ACTION ITEM: Once you have reviewed the listing below, restate it word for word.
──────── SUPPLIED DATA ────────
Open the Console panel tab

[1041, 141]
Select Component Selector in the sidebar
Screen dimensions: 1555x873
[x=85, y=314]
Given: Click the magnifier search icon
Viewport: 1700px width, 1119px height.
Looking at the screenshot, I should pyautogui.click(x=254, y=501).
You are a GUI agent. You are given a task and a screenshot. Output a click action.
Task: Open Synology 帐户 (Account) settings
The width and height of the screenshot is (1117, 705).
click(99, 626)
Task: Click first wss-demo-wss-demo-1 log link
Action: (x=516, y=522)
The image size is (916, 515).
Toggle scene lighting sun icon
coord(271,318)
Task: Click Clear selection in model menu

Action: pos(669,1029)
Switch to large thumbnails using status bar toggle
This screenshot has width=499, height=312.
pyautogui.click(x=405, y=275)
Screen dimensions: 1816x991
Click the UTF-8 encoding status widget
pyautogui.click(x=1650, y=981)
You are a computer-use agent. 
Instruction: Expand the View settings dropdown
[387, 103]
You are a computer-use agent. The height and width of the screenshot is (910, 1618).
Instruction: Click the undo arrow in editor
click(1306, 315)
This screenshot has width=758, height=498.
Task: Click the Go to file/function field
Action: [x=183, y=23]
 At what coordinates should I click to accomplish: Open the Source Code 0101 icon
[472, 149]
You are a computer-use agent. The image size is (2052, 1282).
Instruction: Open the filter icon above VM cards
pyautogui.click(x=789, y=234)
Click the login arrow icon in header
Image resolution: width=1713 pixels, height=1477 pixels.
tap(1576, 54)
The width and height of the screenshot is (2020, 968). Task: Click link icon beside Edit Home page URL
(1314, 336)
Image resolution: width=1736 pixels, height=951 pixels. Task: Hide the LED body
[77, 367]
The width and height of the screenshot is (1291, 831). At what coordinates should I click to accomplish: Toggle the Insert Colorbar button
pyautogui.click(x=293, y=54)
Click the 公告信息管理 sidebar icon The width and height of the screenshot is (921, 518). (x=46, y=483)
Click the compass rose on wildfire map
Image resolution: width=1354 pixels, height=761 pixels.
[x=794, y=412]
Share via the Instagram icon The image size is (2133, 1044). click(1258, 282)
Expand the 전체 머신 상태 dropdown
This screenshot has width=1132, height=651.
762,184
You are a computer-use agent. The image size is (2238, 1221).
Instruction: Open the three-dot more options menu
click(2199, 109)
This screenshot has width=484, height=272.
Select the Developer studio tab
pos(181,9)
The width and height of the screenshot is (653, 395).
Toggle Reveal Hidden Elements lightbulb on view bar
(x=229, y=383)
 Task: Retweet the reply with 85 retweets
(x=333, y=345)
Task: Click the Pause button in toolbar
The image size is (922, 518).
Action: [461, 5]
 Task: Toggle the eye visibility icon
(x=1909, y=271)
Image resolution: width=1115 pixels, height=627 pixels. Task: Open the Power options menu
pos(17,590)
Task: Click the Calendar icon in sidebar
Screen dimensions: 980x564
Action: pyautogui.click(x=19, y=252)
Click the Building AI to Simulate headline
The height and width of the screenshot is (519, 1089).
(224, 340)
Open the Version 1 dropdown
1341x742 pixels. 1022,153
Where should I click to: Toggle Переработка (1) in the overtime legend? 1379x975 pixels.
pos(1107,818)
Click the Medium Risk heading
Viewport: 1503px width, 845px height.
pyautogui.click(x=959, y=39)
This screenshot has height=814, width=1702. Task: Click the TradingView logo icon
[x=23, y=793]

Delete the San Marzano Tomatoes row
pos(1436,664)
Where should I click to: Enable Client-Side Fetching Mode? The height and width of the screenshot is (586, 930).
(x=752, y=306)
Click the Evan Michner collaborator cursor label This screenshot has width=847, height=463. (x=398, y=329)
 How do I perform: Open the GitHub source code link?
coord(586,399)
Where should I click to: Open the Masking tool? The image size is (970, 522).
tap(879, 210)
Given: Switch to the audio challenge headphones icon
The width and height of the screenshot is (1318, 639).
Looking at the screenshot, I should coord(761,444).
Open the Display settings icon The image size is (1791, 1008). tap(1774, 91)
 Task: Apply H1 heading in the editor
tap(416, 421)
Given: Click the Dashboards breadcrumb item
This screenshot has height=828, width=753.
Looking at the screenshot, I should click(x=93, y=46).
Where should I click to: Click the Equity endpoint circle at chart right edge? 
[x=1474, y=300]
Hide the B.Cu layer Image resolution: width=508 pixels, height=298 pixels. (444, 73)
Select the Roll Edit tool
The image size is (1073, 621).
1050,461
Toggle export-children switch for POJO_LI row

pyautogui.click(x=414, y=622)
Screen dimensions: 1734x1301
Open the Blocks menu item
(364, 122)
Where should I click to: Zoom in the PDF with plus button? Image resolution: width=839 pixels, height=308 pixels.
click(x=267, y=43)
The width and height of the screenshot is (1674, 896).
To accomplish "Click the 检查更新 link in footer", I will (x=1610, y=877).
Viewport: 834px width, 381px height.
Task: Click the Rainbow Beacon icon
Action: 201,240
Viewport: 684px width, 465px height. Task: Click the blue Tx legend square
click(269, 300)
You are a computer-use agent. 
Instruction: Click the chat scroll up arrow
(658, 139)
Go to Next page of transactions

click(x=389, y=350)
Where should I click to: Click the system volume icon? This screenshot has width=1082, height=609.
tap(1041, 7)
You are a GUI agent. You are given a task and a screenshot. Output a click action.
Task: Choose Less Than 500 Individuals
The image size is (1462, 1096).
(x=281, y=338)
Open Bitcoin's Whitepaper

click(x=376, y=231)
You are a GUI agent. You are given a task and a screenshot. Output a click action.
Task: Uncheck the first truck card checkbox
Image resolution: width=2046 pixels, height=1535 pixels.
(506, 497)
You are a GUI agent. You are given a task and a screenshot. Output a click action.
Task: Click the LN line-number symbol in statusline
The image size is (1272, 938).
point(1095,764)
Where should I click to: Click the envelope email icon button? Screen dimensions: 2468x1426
────────
TASK OUTPUT:
Open the Console panel tab

[1041, 141]
Select Component Selector in the sidebar
Screen dimensions: 1555x873
[x=85, y=314]
Given: Click the magnifier search icon
Viewport: 1700px width, 1119px height.
Looking at the screenshot, I should pyautogui.click(x=254, y=501).
You are a GUI agent. You are given a task and a screenshot. Output a click action.
Task: Open Synology 帐户 (Account) settings
The width and height of the screenshot is (1117, 705).
click(99, 626)
Task: Click first wss-demo-wss-demo-1 log link
Action: (x=516, y=522)
The image size is (916, 515).
Toggle scene lighting sun icon
coord(271,318)
Task: Click Clear selection in model menu

Action: pos(669,1029)
Switch to large thumbnails using status bar toggle
This screenshot has width=499, height=312.
pyautogui.click(x=405, y=275)
Screen dimensions: 1816x991
Click the UTF-8 encoding status widget
pyautogui.click(x=1650, y=981)
You are a computer-use agent. 
Instruction: Expand the View settings dropdown
[387, 103]
You are a computer-use agent. The height and width of the screenshot is (910, 1618).
Instruction: Click the undo arrow in editor
click(1306, 315)
This screenshot has width=758, height=498.
Task: Click the Go to file/function field
Action: [x=183, y=23]
 At what coordinates should I click to accomplish: Open the Source Code 0101 icon
[472, 149]
You are a computer-use agent. The image size is (2052, 1282).
Instruction: Open the filter icon above VM cards
pyautogui.click(x=789, y=234)
Click the login arrow icon in header
Image resolution: width=1713 pixels, height=1477 pixels.
tap(1576, 54)
The width and height of the screenshot is (2020, 968). Task: Click link icon beside Edit Home page URL
(1314, 336)
Image resolution: width=1736 pixels, height=951 pixels. Task: Hide the LED body
[77, 367]
The width and height of the screenshot is (1291, 831). At what coordinates should I click to accomplish: Toggle the Insert Colorbar button
pyautogui.click(x=293, y=54)
Click the 公告信息管理 sidebar icon The width and height of the screenshot is (921, 518). (x=46, y=483)
Click the compass rose on wildfire map
Image resolution: width=1354 pixels, height=761 pixels.
[x=794, y=412]
Share via the Instagram icon The image size is (2133, 1044). click(1258, 282)
Expand the 전체 머신 상태 dropdown
This screenshot has width=1132, height=651.
762,184
You are a computer-use agent. The image size is (2238, 1221).
Instruction: Open the three-dot more options menu
click(2199, 109)
This screenshot has width=484, height=272.
Select the Developer studio tab
pos(181,9)
The width and height of the screenshot is (653, 395).
Toggle Reveal Hidden Elements lightbulb on view bar
(x=229, y=383)
 Task: Retweet the reply with 85 retweets
(x=333, y=345)
Task: Click the Pause button in toolbar
The image size is (922, 518).
Action: [461, 5]
 Task: Toggle the eye visibility icon
(x=1909, y=271)
Image resolution: width=1115 pixels, height=627 pixels. Task: Open the Power options menu
pos(17,590)
Task: Click the Calendar icon in sidebar
Screen dimensions: 980x564
Action: pyautogui.click(x=19, y=252)
Click the Building AI to Simulate headline
The height and width of the screenshot is (519, 1089).
(224, 340)
Open the Version 1 dropdown
1341x742 pixels. 1022,153
Where should I click to: Toggle Переработка (1) in the overtime legend? 1379x975 pixels.
pos(1107,818)
Click the Medium Risk heading
Viewport: 1503px width, 845px height.
pyautogui.click(x=959, y=39)
This screenshot has height=814, width=1702. Task: Click the TradingView logo icon
[x=23, y=793]

Delete the San Marzano Tomatoes row
pos(1436,664)
Where should I click to: Enable Client-Side Fetching Mode? The height and width of the screenshot is (586, 930).
(x=752, y=306)
Click the Evan Michner collaborator cursor label This screenshot has width=847, height=463. (x=398, y=329)
 How do I perform: Open the GitHub source code link?
coord(586,399)
Where should I click to: Open the Masking tool? The image size is (970, 522).
tap(879, 210)
Given: Switch to the audio challenge headphones icon
The width and height of the screenshot is (1318, 639).
Looking at the screenshot, I should coord(761,444).
Open the Display settings icon The image size is (1791, 1008). tap(1774, 91)
 Task: Apply H1 heading in the editor
tap(416, 421)
Given: Click the Dashboards breadcrumb item
This screenshot has height=828, width=753.
Looking at the screenshot, I should click(x=93, y=46).
Where should I click to: Click the Equity endpoint circle at chart right edge? 
[x=1474, y=300]
Hide the B.Cu layer Image resolution: width=508 pixels, height=298 pixels. (444, 73)
Select the Roll Edit tool
The image size is (1073, 621).
1050,461
Toggle export-children switch for POJO_LI row

pyautogui.click(x=414, y=622)
Screen dimensions: 1734x1301
Open the Blocks menu item
(364, 122)
Where should I click to: Zoom in the PDF with plus button? Image resolution: width=839 pixels, height=308 pixels.
click(x=267, y=43)
The width and height of the screenshot is (1674, 896).
To accomplish "Click the 检查更新 link in footer", I will (x=1610, y=877).
Viewport: 834px width, 381px height.
Task: Click the Rainbow Beacon icon
Action: 201,240
Viewport: 684px width, 465px height. Task: Click the blue Tx legend square
click(269, 300)
You are a computer-use agent. 
Instruction: Click the chat scroll up arrow
(658, 139)
Go to Next page of transactions

click(x=389, y=350)
Where should I click to: Click the system volume icon? This screenshot has width=1082, height=609.
tap(1041, 7)
You are a GUI agent. You are given a task and a screenshot. Output a click action.
Task: Choose Less Than 500 Individuals
The image size is (1462, 1096).
(x=281, y=338)
Open Bitcoin's Whitepaper

click(x=376, y=231)
You are a GUI agent. You are given a task and a screenshot. Output a click action.
Task: Uncheck the first truck card checkbox
Image resolution: width=2046 pixels, height=1535 pixels.
(506, 497)
You are a GUI agent. You are given a task and a screenshot. Output a click action.
Task: Click the LN line-number symbol in statusline
The image size is (1272, 938).
point(1095,764)
Where should I click to: Click the envelope email icon button? Screen dimensions: 2468x1426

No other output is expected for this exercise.